▶ The problem:
How many lines in the rows below contain the string "height"? Reply with the number alone.
[Start Data records]
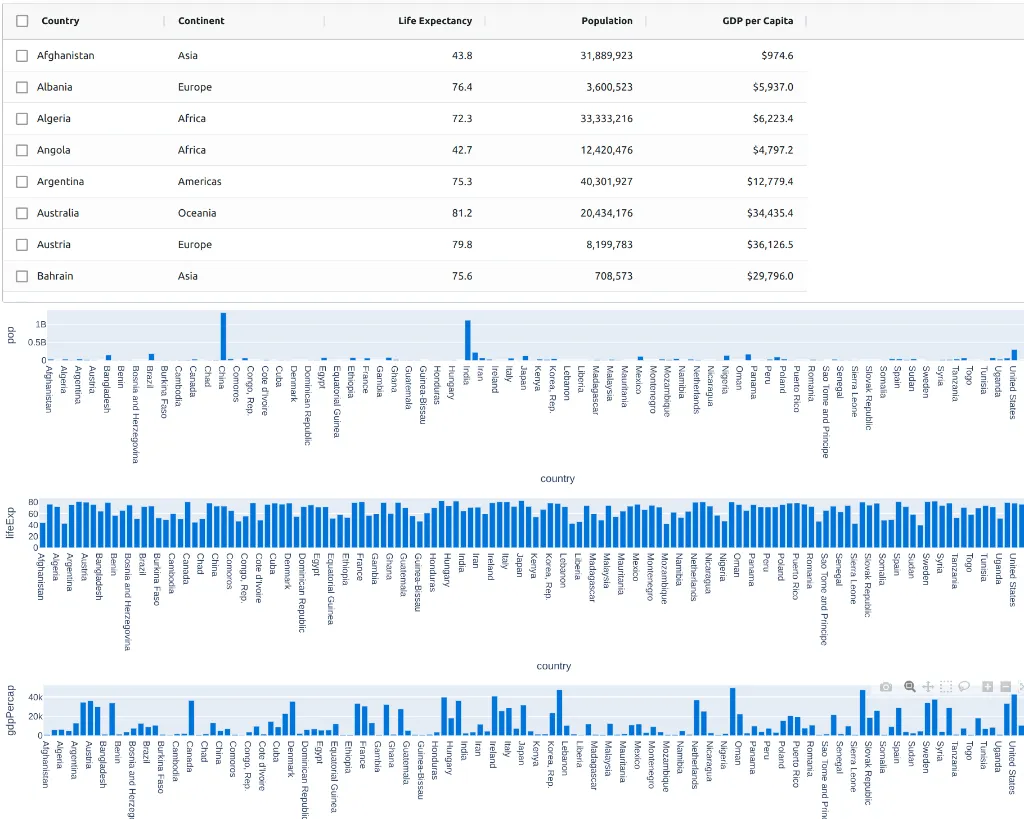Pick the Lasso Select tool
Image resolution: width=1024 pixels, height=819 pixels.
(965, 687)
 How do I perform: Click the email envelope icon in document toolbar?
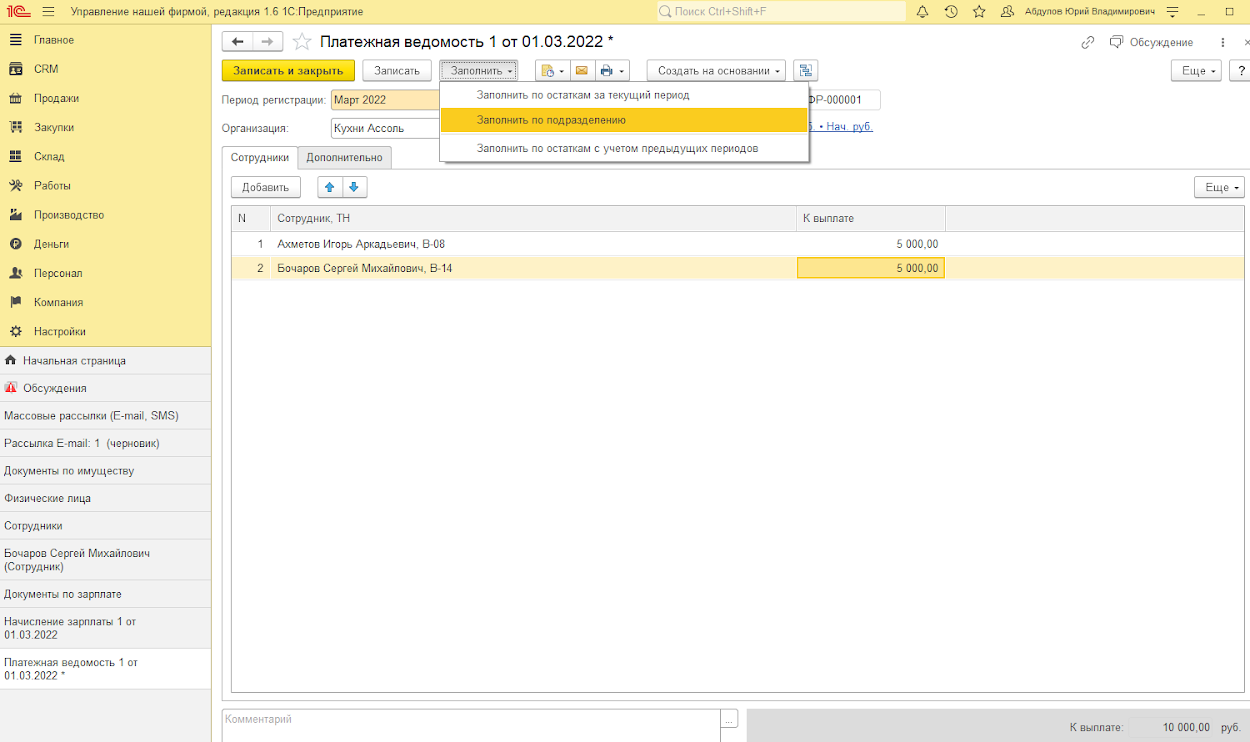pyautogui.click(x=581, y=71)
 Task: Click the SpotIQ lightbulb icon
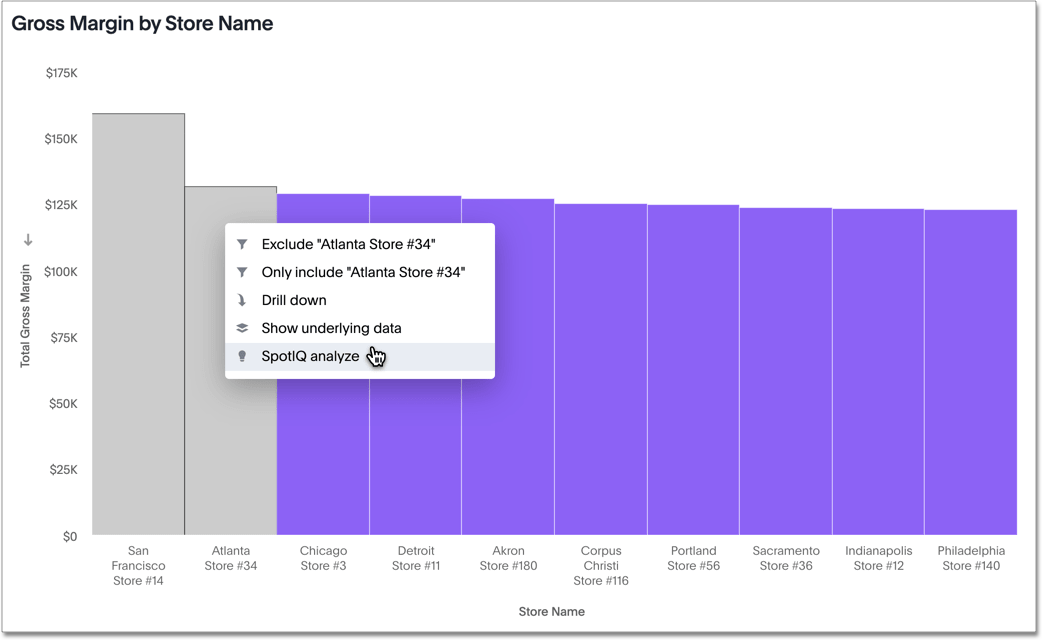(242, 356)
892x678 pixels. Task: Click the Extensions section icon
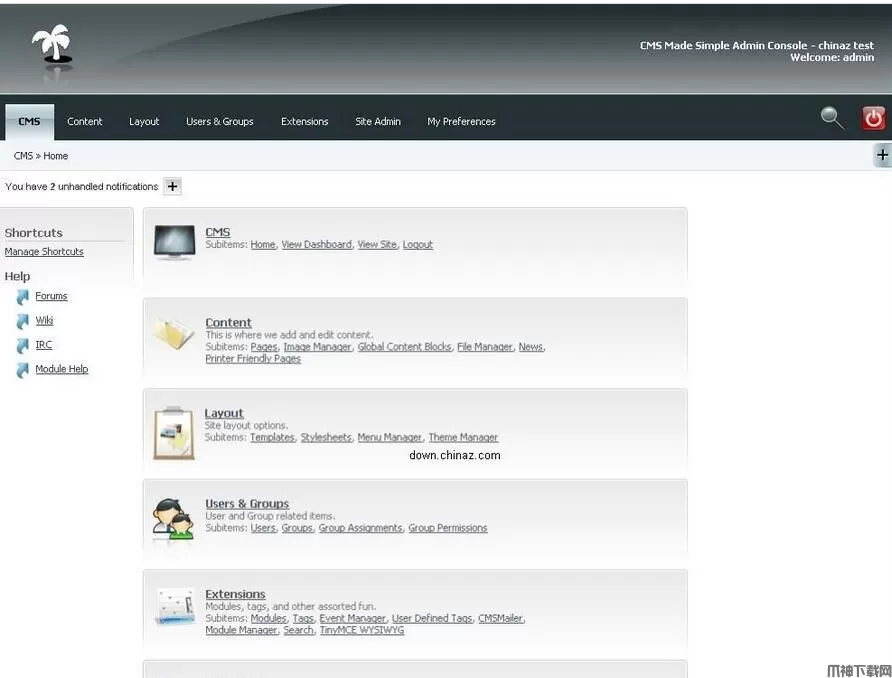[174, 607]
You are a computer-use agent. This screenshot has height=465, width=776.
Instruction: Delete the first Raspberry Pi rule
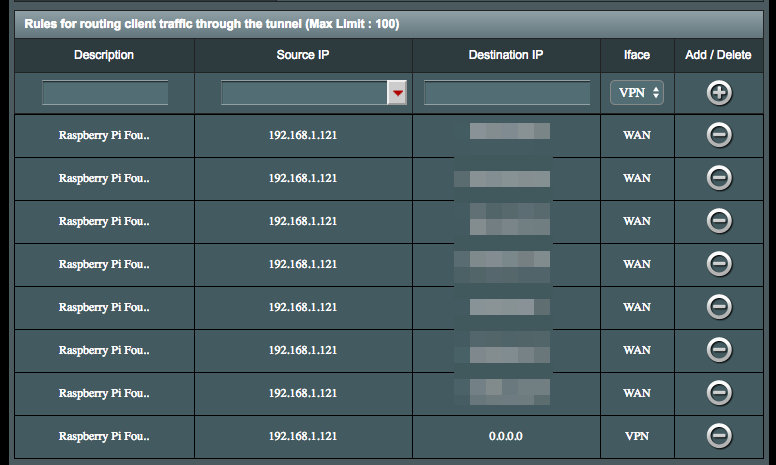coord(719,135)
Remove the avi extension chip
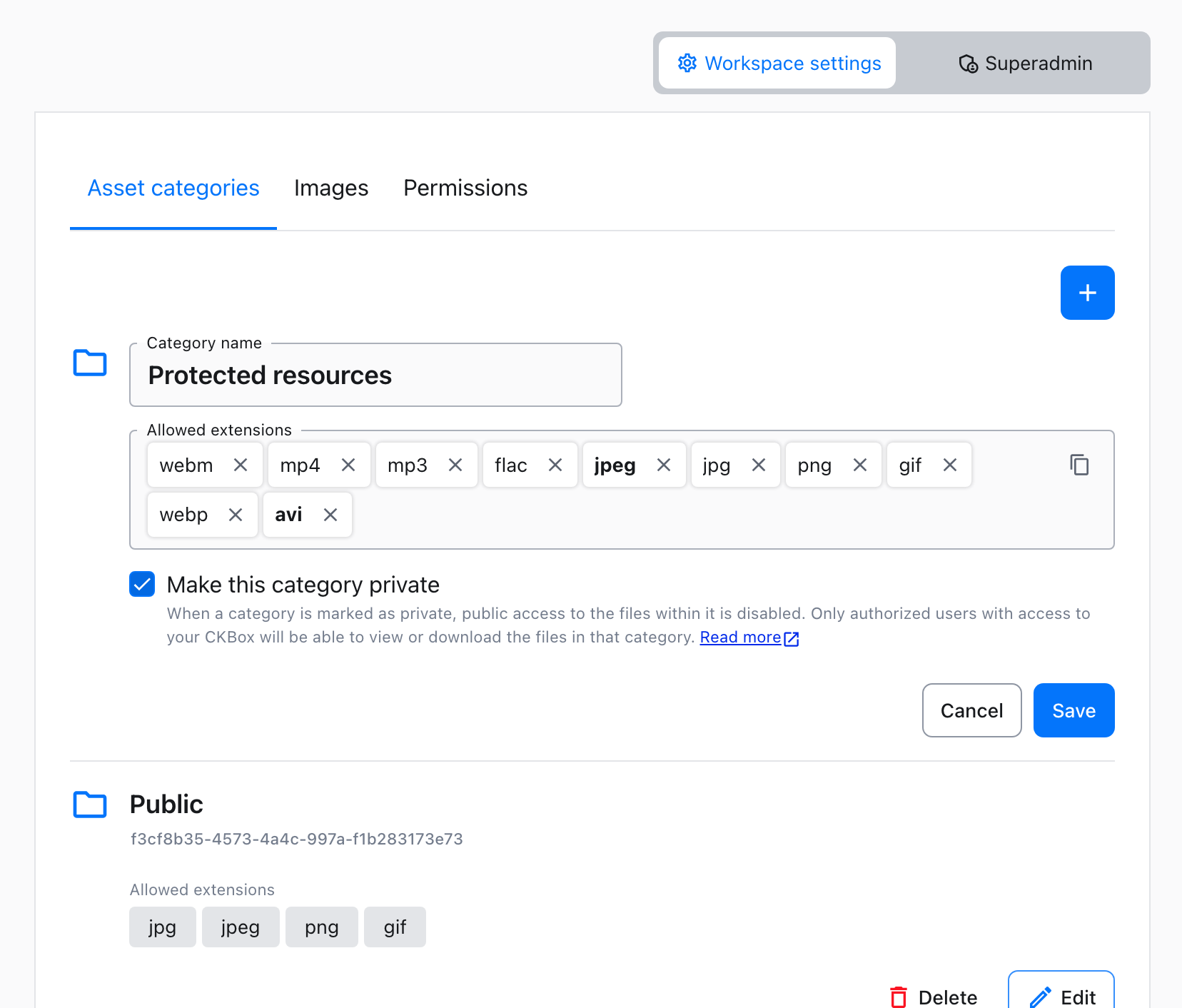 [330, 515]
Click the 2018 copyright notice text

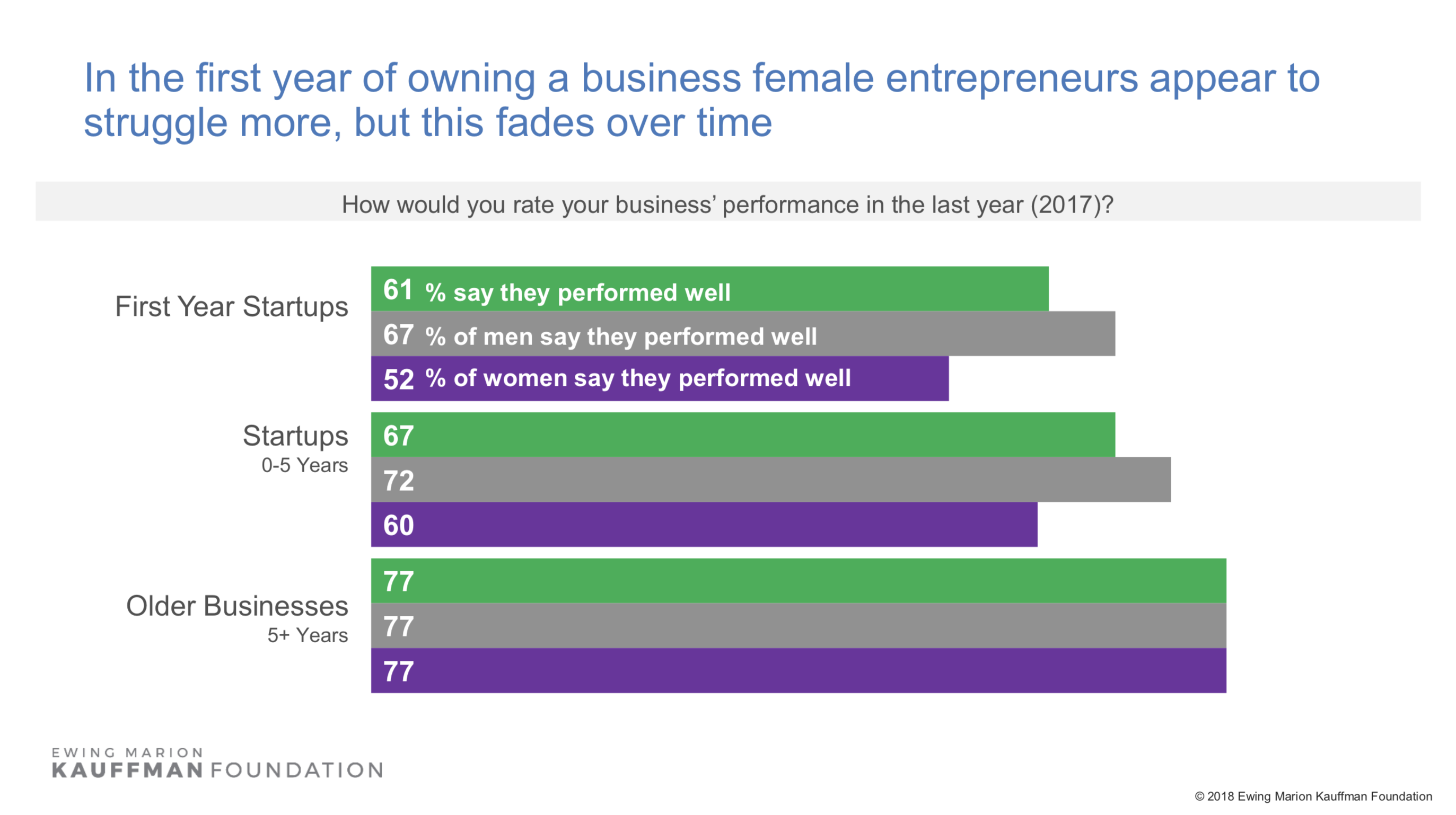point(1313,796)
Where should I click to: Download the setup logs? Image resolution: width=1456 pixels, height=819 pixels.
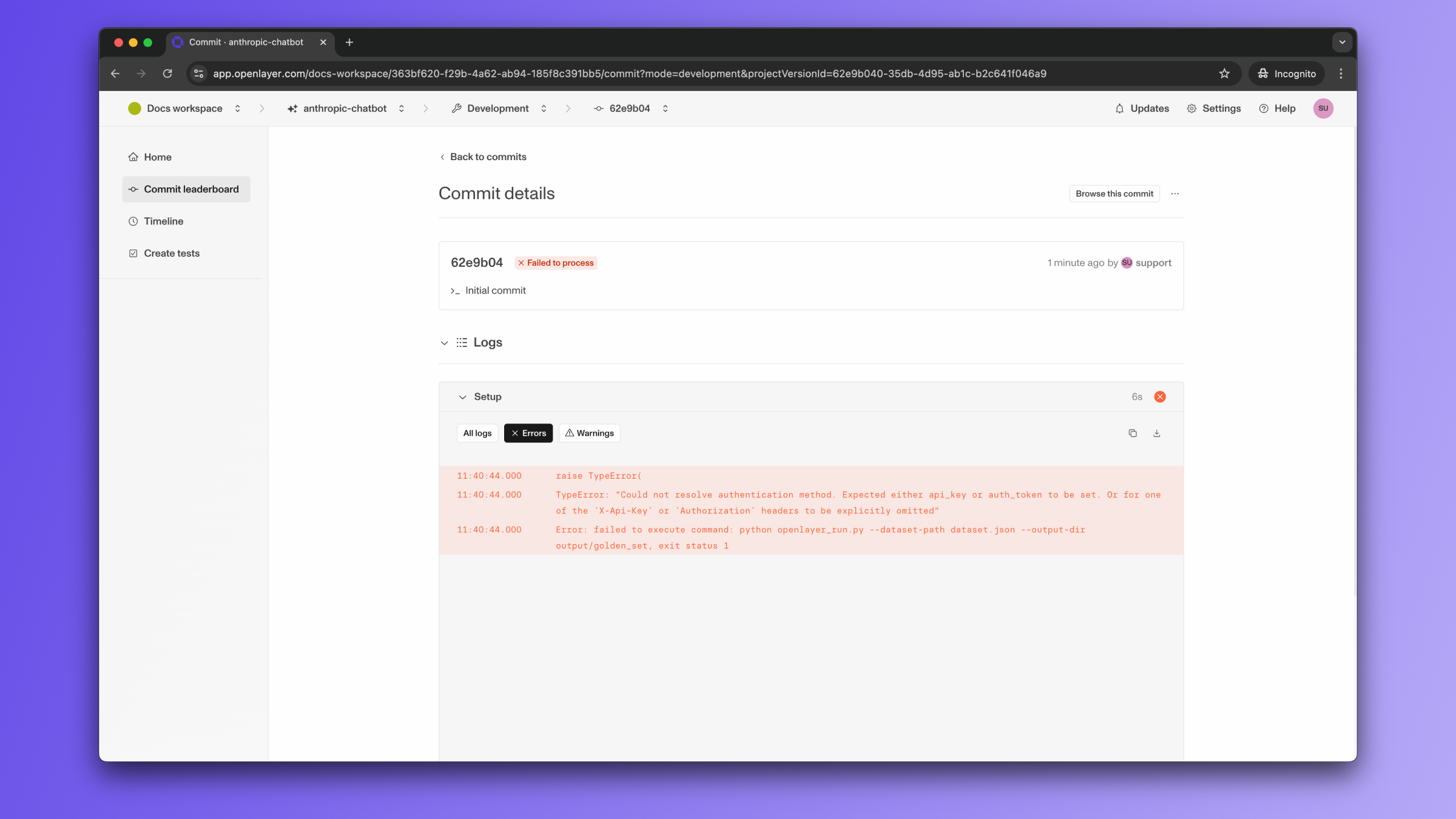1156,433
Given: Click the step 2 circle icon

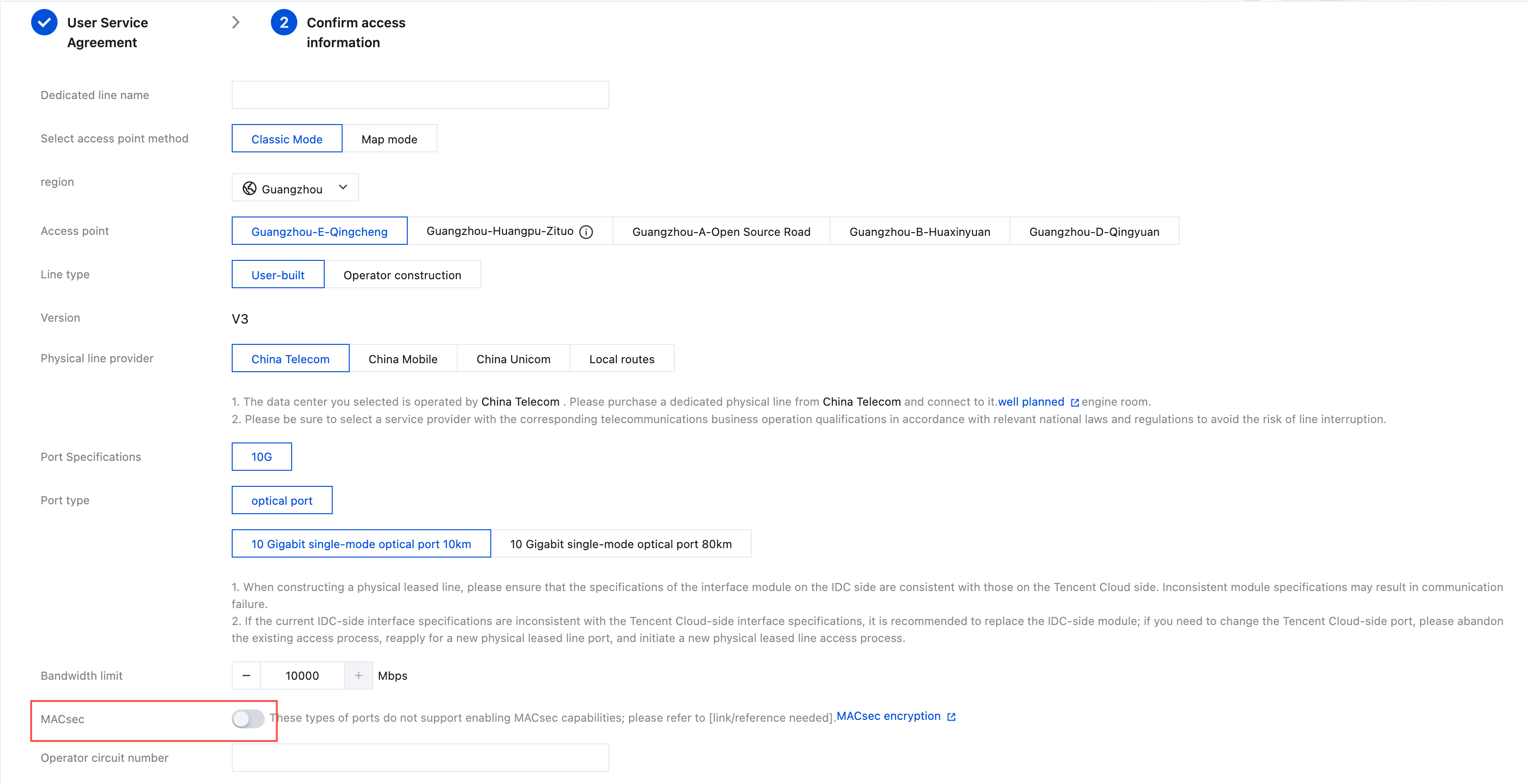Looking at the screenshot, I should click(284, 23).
[End Data records]
▶ Answer to this task:
3